I had a drive that failed like that. It was a 40GB, and it turns
out, if track 0 is unreadable, the disk controller on the drive,
doesn't even know the true capacity of the drive. It would report
the drive was 10GB, which is the size of that drive if only a
single platter is available. And the drive did tick.

Paul
 
J

Jgibbs

@fe10.lga:

Ok. That eliminates one thing from the list. It's one of those things that
you never pay attention to until you find you have to do something about
it!

OJ
 
J

Jgibbs

Sounds like your hard drive is dying. Get all the data off of that
drive *now*. And then, get a diagnostics program from the drive's
manufacturer and run it. It may be still in warranty.
I'm not too worried about the data since I was able to retrieve it using
another (slower) program. I'll try the diagnostics though. I'll let you
know if it tells me anything interesting.

Thanks!
OJ
 
J

Jgibbs

(e-mail address removed) (Paul) wrote in
Can you place the drive on a Southbridge interface ?
Download the disk manufacturer's disk diagnostic program and
test the drive. Likely the drive is no longer finding track 0.

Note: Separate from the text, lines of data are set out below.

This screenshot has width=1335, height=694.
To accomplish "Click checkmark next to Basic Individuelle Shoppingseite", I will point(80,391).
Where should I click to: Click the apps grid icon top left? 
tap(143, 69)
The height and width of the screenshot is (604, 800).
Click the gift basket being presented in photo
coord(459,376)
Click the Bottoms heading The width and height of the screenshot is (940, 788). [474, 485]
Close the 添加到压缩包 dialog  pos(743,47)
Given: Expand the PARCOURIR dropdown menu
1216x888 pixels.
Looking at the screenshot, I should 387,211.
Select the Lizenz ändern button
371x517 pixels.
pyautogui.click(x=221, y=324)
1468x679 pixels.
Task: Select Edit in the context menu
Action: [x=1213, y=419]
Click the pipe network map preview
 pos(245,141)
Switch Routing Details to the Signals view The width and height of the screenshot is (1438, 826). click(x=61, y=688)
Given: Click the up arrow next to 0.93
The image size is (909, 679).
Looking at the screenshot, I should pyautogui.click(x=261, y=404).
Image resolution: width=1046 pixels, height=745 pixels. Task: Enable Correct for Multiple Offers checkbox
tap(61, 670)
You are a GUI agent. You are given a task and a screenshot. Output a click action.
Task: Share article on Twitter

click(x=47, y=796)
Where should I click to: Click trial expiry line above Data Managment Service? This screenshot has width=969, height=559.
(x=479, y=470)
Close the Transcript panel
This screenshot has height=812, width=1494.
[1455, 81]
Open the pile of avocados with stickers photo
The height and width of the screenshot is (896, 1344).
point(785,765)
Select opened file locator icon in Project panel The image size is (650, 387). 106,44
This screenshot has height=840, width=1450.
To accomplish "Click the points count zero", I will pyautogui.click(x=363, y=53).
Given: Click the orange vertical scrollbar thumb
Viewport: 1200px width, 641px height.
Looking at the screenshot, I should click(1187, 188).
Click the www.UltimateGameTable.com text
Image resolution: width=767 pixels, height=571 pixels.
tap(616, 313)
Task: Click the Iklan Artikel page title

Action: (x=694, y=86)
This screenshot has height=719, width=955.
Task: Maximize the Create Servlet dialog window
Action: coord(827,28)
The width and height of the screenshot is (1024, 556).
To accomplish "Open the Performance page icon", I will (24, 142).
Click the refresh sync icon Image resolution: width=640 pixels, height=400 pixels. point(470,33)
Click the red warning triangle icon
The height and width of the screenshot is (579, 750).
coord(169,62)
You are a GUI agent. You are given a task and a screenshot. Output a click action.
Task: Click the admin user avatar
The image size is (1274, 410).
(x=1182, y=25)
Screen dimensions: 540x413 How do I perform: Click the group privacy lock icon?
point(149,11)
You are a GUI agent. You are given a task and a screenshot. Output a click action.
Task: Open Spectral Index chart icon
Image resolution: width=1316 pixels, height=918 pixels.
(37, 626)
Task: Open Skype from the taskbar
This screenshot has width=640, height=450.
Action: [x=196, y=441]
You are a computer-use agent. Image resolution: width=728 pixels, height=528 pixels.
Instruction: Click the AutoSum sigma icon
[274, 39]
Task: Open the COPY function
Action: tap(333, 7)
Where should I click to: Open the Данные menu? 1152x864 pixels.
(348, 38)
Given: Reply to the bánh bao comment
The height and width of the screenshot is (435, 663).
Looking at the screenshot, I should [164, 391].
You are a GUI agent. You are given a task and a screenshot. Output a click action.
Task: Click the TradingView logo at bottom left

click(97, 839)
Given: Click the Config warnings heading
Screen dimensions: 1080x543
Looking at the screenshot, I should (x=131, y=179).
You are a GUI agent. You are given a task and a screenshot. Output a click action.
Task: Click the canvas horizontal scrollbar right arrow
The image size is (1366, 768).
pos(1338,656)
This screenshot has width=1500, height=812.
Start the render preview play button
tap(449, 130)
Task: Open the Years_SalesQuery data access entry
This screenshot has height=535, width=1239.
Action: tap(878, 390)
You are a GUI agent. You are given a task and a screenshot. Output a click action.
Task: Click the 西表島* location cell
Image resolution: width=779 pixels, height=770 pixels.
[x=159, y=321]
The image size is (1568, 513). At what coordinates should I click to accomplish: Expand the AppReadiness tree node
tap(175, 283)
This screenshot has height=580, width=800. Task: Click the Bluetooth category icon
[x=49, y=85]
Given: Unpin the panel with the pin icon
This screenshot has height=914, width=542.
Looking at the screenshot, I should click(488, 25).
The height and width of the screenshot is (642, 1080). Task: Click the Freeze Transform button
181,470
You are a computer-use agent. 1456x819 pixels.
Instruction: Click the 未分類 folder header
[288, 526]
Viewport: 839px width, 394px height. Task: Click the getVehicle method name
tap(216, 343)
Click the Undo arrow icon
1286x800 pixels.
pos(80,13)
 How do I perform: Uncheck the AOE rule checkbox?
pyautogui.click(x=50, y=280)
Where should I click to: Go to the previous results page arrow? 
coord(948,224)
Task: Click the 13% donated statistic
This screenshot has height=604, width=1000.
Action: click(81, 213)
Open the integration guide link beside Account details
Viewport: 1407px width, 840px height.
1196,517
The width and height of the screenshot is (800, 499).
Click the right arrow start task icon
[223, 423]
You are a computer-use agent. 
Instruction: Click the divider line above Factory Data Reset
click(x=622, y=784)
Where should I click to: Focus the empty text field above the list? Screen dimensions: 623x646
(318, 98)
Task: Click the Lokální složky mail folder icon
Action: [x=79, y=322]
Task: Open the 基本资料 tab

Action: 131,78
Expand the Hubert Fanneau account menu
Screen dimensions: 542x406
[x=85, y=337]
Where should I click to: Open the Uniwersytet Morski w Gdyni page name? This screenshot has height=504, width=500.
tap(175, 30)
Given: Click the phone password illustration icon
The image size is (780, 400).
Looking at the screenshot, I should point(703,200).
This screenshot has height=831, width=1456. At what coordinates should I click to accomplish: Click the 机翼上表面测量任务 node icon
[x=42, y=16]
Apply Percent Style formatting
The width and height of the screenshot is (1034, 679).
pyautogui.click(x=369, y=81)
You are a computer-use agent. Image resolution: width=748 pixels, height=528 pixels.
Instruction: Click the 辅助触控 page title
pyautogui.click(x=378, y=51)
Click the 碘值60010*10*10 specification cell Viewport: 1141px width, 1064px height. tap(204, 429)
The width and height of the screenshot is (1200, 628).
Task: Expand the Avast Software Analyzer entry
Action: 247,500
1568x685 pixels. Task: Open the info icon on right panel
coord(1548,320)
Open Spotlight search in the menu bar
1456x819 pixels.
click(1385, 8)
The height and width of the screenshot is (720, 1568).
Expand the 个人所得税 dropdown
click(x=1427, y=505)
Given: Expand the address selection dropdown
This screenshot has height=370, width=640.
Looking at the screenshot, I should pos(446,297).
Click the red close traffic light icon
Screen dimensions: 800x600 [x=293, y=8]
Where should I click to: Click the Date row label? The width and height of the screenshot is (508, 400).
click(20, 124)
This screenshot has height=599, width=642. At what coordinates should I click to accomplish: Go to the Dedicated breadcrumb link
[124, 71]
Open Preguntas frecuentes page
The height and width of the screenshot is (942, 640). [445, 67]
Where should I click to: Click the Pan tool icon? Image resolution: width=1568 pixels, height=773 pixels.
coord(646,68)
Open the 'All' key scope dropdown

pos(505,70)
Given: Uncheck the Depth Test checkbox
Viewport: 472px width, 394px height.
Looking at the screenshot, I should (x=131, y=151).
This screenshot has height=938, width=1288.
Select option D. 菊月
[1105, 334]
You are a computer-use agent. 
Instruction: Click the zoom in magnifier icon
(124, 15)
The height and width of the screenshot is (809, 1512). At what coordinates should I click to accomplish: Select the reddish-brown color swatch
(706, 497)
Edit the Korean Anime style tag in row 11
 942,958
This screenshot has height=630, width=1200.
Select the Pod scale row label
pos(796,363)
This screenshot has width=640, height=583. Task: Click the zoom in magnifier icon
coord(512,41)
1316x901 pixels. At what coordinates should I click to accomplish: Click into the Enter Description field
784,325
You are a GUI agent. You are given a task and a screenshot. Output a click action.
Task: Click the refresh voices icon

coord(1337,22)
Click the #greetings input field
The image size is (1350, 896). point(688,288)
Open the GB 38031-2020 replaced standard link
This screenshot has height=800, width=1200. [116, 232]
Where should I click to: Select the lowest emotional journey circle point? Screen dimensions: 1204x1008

I had a drive that failed like that. It was a 40GB, and it turns
out, if track 0 is unreadable, the disk controller on the drive,
doesn't even know the true capacity of the drive. It would report
the drive was 10GB, which is the size of that drive if only a
single platter is available. And the drive did tick.

Paul

I know what the southbridge is but what would interface it? Do you mean
use something other than an IDE bus? The funny thing is, when the
computer boots up, it reports UDMA4 when it should be 5 and I can read
from the drive with a different ripping program. It's tough to play
around with though because d*shnet doesn't use ms-dos formatting. Now
that the weekend is here I'll have more time to tinker.

Thanks,
OJ
 
P

Paul

Jgibbs said:
(e-mail address removed) (Paul) wrote in


I know what the southbridge is but what would interface it? Do you mean
use something other than an IDE bus? The funny thing is, when the
computer boots up, it reports UDMA4 when it should be 5 and I can read
from the drive with a different ripping program. It's tough to play
around with though because d*shnet doesn't use ms-dos formatting. Now
that the weekend is here I'll have more time to tinker.

Thanks,
OJ

Southbridge = Pri_IDE, Sec_IDE, SATA1, SATA2
Promise 20378 = Pri_RAID, SATA_RAID1, SATA_RAID2

Paul
 
C

Clark Griswold

Paul said:
Southbridge = Pri_IDE, Sec_IDE, SATA1, SATA2
Promise 20378 = Pri_RAID, SATA_RAID1, SATA_RAID2

Paul
Also, Intel RAID is available on the southbridge.
 
J

James Huckabey

Paul said:
Southbridge = Pri_IDE, Sec_IDE, SATA1, SATA2
Promise 20378 = Pri_RAID, SATA_RAID1, SATA_RAID2

Paul

My Promise is running Sata1,Sata2,IDE-200 and IDE-120, drives
None of which are Raid. Primary controller is my tape drive, Secondary
controller is CD and DVD player/recorders.